# [SELECTED PASSAGE]
Based on these facts, defendant moved for summary judgment alleging that there is no liability on the part of the defendant under the independent contractor standard. In addition, defendant asserts that plaintiff should have been aware of the obvious dangers of lighting a fire using gasoline and thus, defendant should be insulated from liability to plaintiff for any harm he suffered.

Discussion

Summary judgment may be granted under Pa.R.C.P. 1035.2 where there is no genuine issue of material fact and the moving party is entitled to judgment as a matter of law. Thompson Coal Co. v. Pike Coal Co., 412 A.2d 466, 468-69 (Pa. 1979). Summary judgment may be granted [332]*332only in cases where the right is free and clear from doubt. Musser v. Vilsmeier Auction Co. Inc., 562 A.2d 279, 280 (Pa. 1989). The moving party has the burden of proving the nonexistence of any genuine issue of material fact. Thompson, 412 A.2d at 469. The record must be viewed in light most favorable to the non-moving party, and all doubts as to the existence of a genuine issue of material fact must be resolved against the moving party. Davis v. Pennzoil Co., 264 A.2d 597 (Pa. 1970).

In response to a motion for summary judgment, the non-moving party may not rest upon the pleadings, but must set forth specific facts demonstrating a genuine issue for trial. Phaff v. Gerner, 303 A.2d 826 (Pa. 1973). In ruling on a motion for summary judgment, the court may consider the pleadings, depositions, answers to interrogatories, admissions, and supporting affidavits. Pa.R.C.P. 1035.1.

Here, defendant argues that even if defendant instructed plaintiff to create a fire in the burn pile by using gasoline, defendant owed no duty to plaintiff because (1) the alleged dangerous condition on the land was created by plaintiff when he poured the gasoline on the materials; and (2) defendant did not possess any “superior knowledge” that would place him in a better position to appreciate any risk to the plaintiff. Further, there was no reason for defendant to believe the dangerous condition would not be obvious to or discovered by plaintiff and plaintiff himself admitted to knowing that lighting gasoline would start a fire.

In turn, plaintiff argues that defendant had superior knowledge because it was defendant’s pre-existing bum [333]*333pile and the gas cans used to bum the debris were from defendant’s garage. Further, plaintiff alleges he had no prior experience lighting fires with gasoline and the safety hazards associated with it are not the subject of common knowledge.

# [EXTRACTED RECORDS]
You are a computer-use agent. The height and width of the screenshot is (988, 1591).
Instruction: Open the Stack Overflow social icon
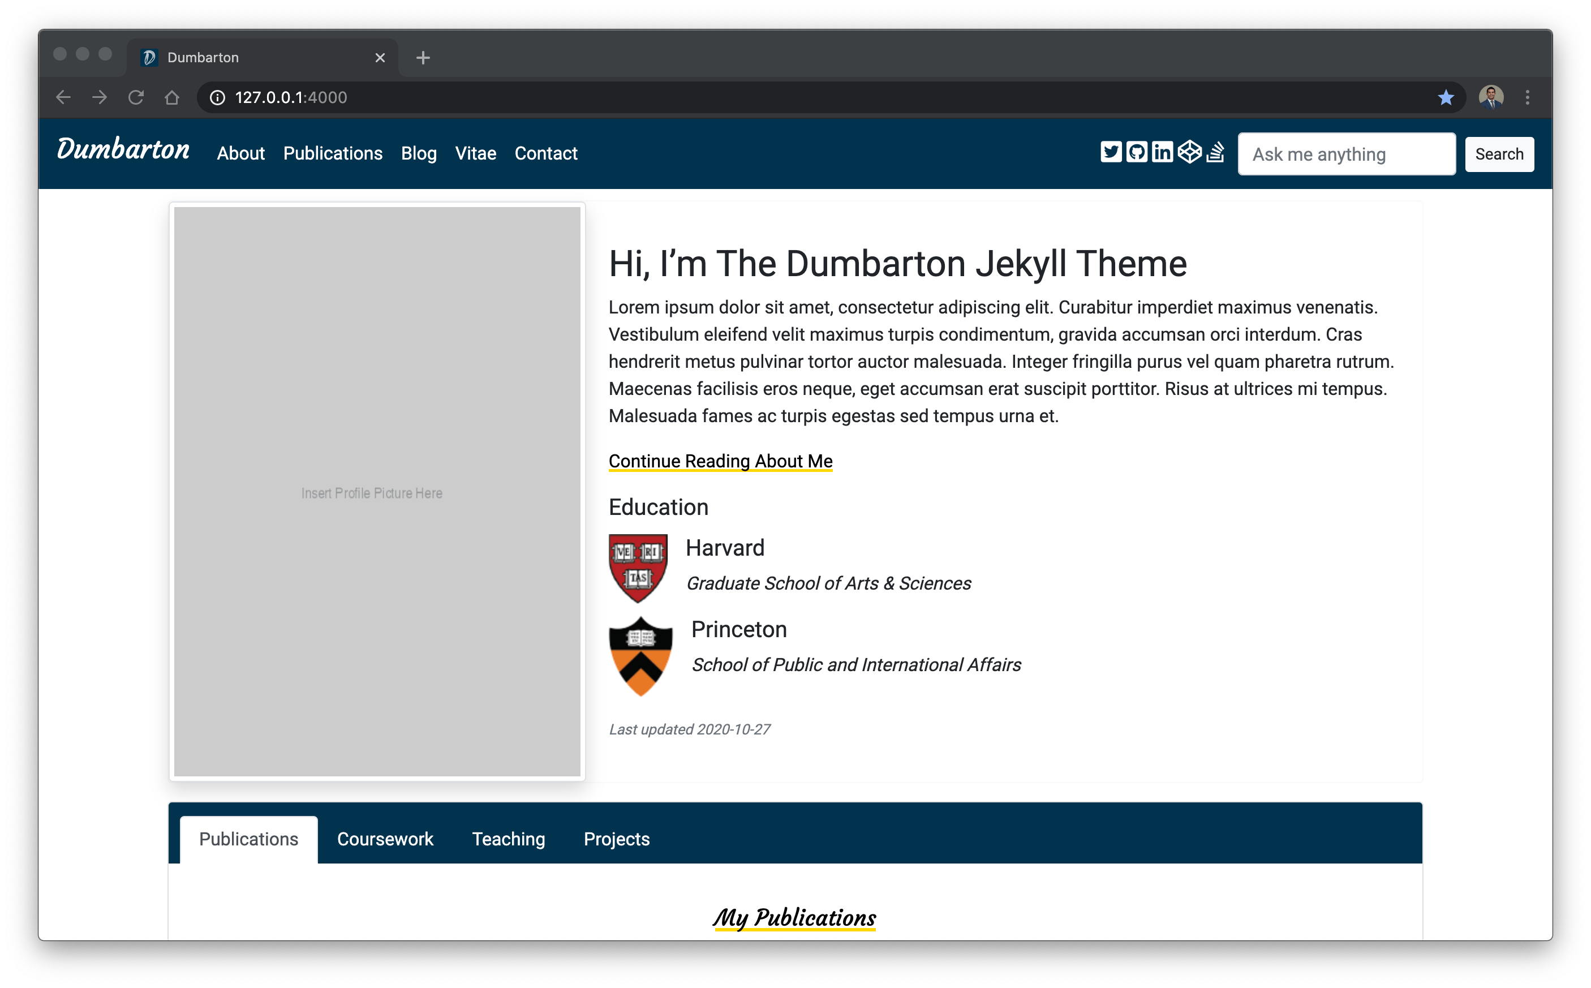(1215, 152)
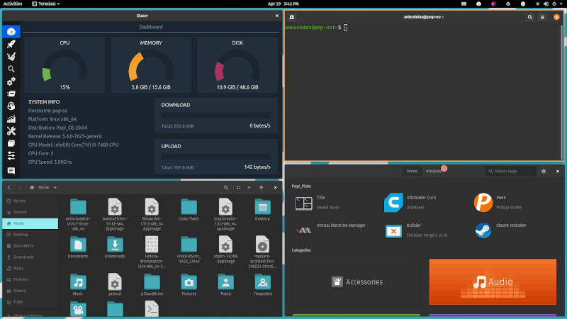Viewport: 567px width, 319px height.
Task: Open new terminal tab button
Action: point(292,16)
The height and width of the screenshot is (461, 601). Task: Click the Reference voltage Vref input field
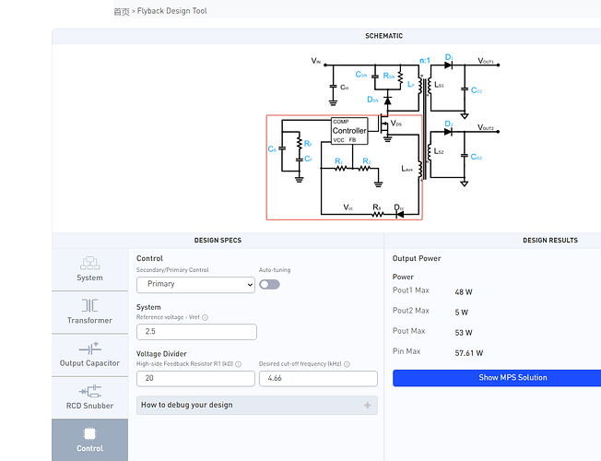coord(196,332)
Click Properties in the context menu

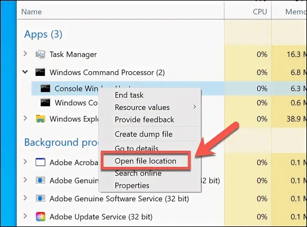pos(132,186)
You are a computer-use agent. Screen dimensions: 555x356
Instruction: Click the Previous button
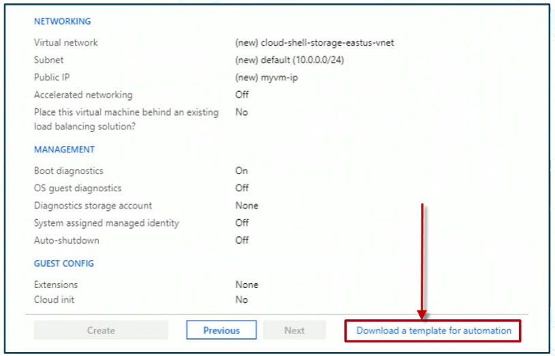[x=221, y=330]
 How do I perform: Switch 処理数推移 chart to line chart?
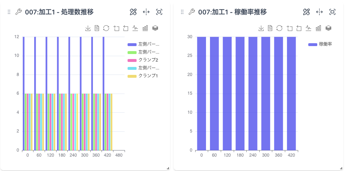click(x=135, y=28)
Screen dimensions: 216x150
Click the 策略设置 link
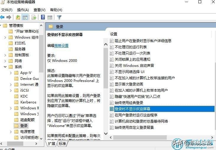pos(61,46)
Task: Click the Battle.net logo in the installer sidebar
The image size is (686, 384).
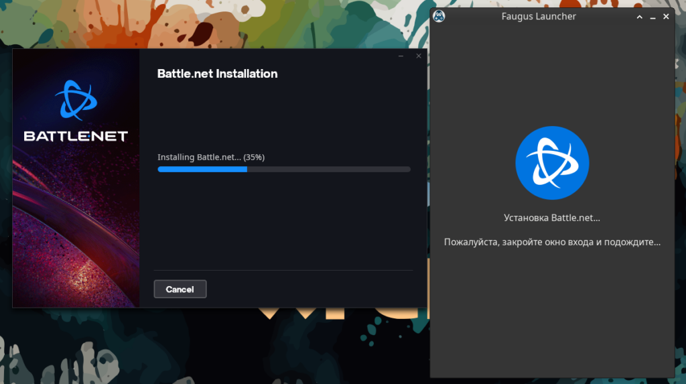Action: 76,100
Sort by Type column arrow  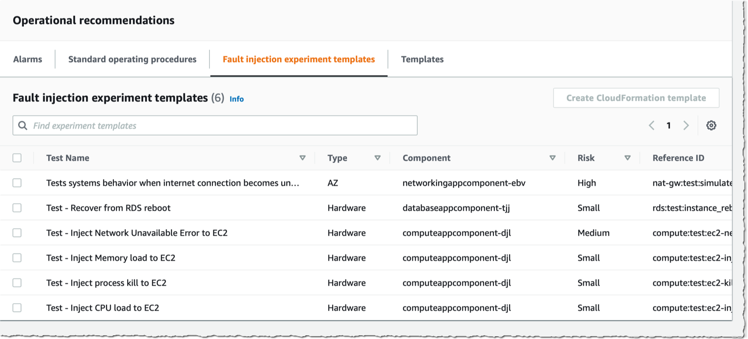click(377, 158)
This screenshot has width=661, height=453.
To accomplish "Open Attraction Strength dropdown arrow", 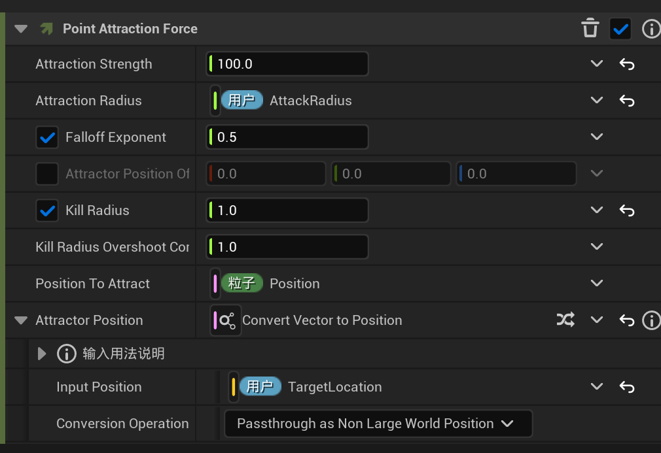I will point(596,64).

# [TO-DO LIST]
A) According to the court opinion, which party has to prove that no genuine issue of material fact exists?
B) Go on with the court opinion, starting right after its last sentence.
The items have nothing to do with what is asked here.

# [EXPECTED RESPONSES]
A) The moving party.

B)
For the reasons that follow, we find that, under the facts of this case, defendant owed no duty to warn plaintiff of the dangers of lighting gasoline on a pile of flammable debris.

“The mere fact an accident occurred does not entitle the injured person to a verdict.” Gutteridge v. A.P. Green Servs., Inc., 804 A.2d 643, 655 (Pa. Super. 2002). In any case sounding in negligence, a plaintiff must demonstrate: (1) a duty of care; (2) the breach of the duty; (3) a causal connection between the conduct and the resulting injury; and (4) actual loss or damage resulting to the plaintiff. See R. W. v. Manzek, 888 A.2d 740, 746 (Pa. 2005). The issue of whether the defendant owed a duty of care to the plaintiff is the primary question in a negligence suit. Althaus ex. Rel. Althaus v. Cohen, 756 A.2d 1166, 1168 (Pa. 2000).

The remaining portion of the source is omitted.